• deliveren'den (söz sezen aksu, beste cihan sezer, düzenleme aykut gürel). (bkz: hıdrellez).
    koparıp bir gül takmıştınız o gün
    göğsüme gizli bahçenizden pembe
    demiştiniz ne füsunkar durdu
    pembe gül sütten daha ak teninizde

    ben o gün yandım işte
    sabaha doğru üçte
    çok zaman oldu, siz evliydiniz
    ben kaldım hâlâ o yüreğimin vurgun yediği terkedilişte

    gelip gitti ah beni buldu
    sevdanın en kara*
    baharlarla, sonbaharlar, güzler, yazlar arası
    ihtimal ya fikrinize düşersem
    tutturun bir rumeli hava
    ihtimal ya fikrinize düşersem
    tutturun bir rumeli havası .
  • insana gençlik zamanlarını hatırlatan (nerde o eski günler gibin) leziz bir şarkı. öte yandan siz "ben o gün yandım işte" diye lafa girdiğinizde "sabaha doğru üçte" diye etrafınızdan birileri düetelim şeklinde mırıldanırsa daha bir hoş olan bir şarkı.
    bir dafial gaflet neticesi gidiyorum bu şehirden ile karıştırılan bir şarkı aynı zamanda.. iki si de damardır, karışır karışır.
  • fena bir güzellik...
  • "yuregimin vurgun yedigi o terkediliste" sozleri soylenirken melodi oyle bir bukulur ki icinizden bir seyler kopar
  • yanlis bulusmalarin yanginlarinin, tesadüflerin karmasik burucu tadinin, iccekisleri gizlemek icin bin hale bürünmenin havasidir biraz da.

    siyah beyaz bir kadin bos bir odada dolaniyor, kahverengi olan tek sey bahsedilen o pembe gül sanki. sogukta pencere acik oturuyor; gözlerinde hic bulunmamis bir cocuk hüznü tirnaklarini kemiriyor.

    siyah beyazligi kendiliginden bir kadin bos bir odada geziniyor. elinde ucu yanik bir fotograf. gögsünden bir yaprak cikarip, üzerine 'ben o gün yandim iste' yazip katliyor. tekrar gögsüne koyarken...

    dagilmadan dolanir sonra kadin, bu sefer bir bicak cikarir. duvara bir kalp cizer...bilerek bos birakir icini.

    eski zaman hatirasi.
  • an itibarı ile canımı cayır cayır yakan sezen aksu sarkısı.

    ihtimal ya,fikrinize düşersem...
  • dinledikçe, damarlarınızdan akar her vuruşu yaylı çalgılarla...

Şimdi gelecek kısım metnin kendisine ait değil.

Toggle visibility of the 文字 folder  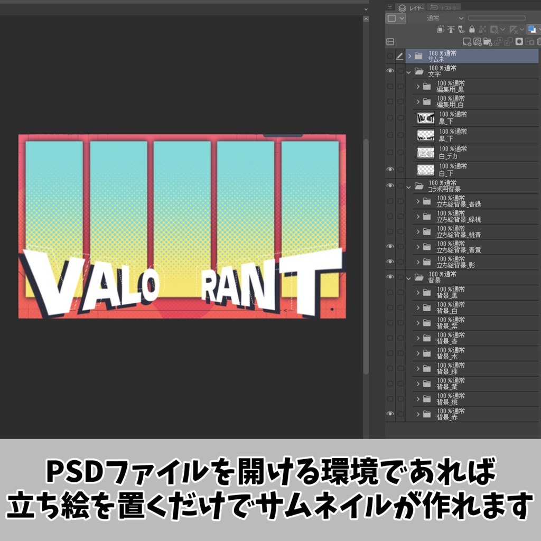tap(390, 71)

    biliyordun da niye söylemedin dersiniz... söylemiştim ya der, dinlemedin mi?
  • aşk acısının notalara dökümüdür bu.. beklenti, hayal kırıklığı..tam olması, tam yaşanması gerektiği gibi.. beklenti için vaat yok belki ama iltifat var;

    "koparıp bir gül takmıştınız o gün
    göğsüme gizli bahçenizden... pembe...
    demiştiniz;
    'ne füsunkar durdu
    pembe gül sütten daha ak teninizde' ..."

    bir kere bir de sizli bizli hitap ediş var ki içinde... o uzaklık, olması gereken, aşkın yakınlaşma isteğine karşı, uzak durma refleksi...

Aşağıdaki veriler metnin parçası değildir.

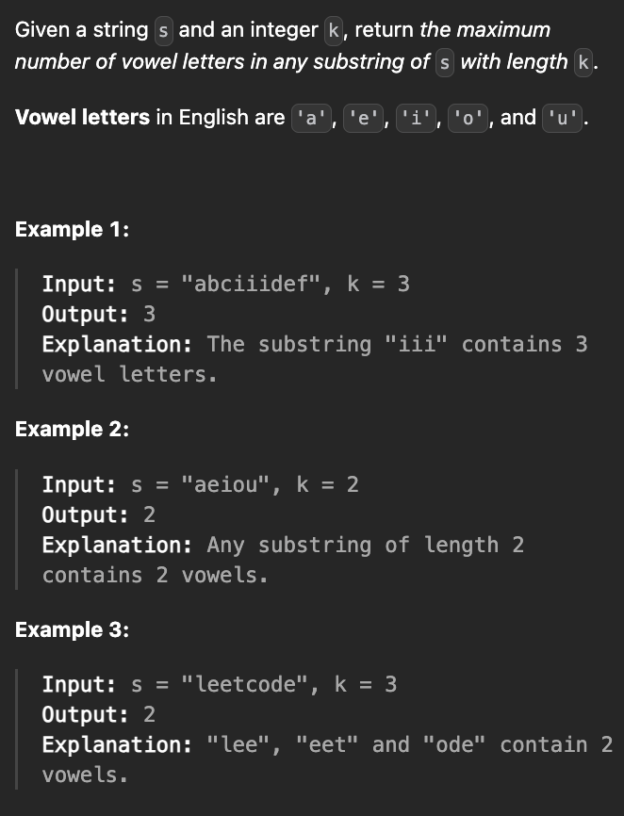
Task: Click the 'o' vowel code chip
Action: [x=468, y=119]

    "ben o gün yandım işte;
    sabaha doğru üçte...
    çok zaman oldu, siz evliydiniz;
    ben kaldım hala o yüreğimin vurgun yediği terkedilişte..."

    bir de umut var hala içinde, ki en kavruk duyguları bile yaşatan, cana can katan da bu değil midir zaten... isyanla karışık, kulağı kirişte; "olmaz ya, hani belki işte" der gibi..

    "gelip gitti ah beni buldu
    sevdanın en karası...
    baharlarla, sonbaharlar, güzler, yazlar arası..

    ihtimal ya fikrinize düşersem;
    tutturun bir rumeli havası..."

    ha, dinleyip efkar yapmak, duble duble rakı içmek için böyle vurulmak şart değildir elbet, kendini şarkıya teslim etmek; şarkının makamına, sezen aksu'nun küskün sesine bırakmak da yeter zaten...
  • bir bahar akşamı rastladım size'nin sezen aksu tarafından dillendirilmiş deliveren revizyonu. sizli bizli kibar ve incelikli aşklar ama büyük ve derin fırtınalar. insana füsunkar duran bir pembe gülü düşündürtür sütten daha ak bir tende, içlidir, yaralayıcıdır.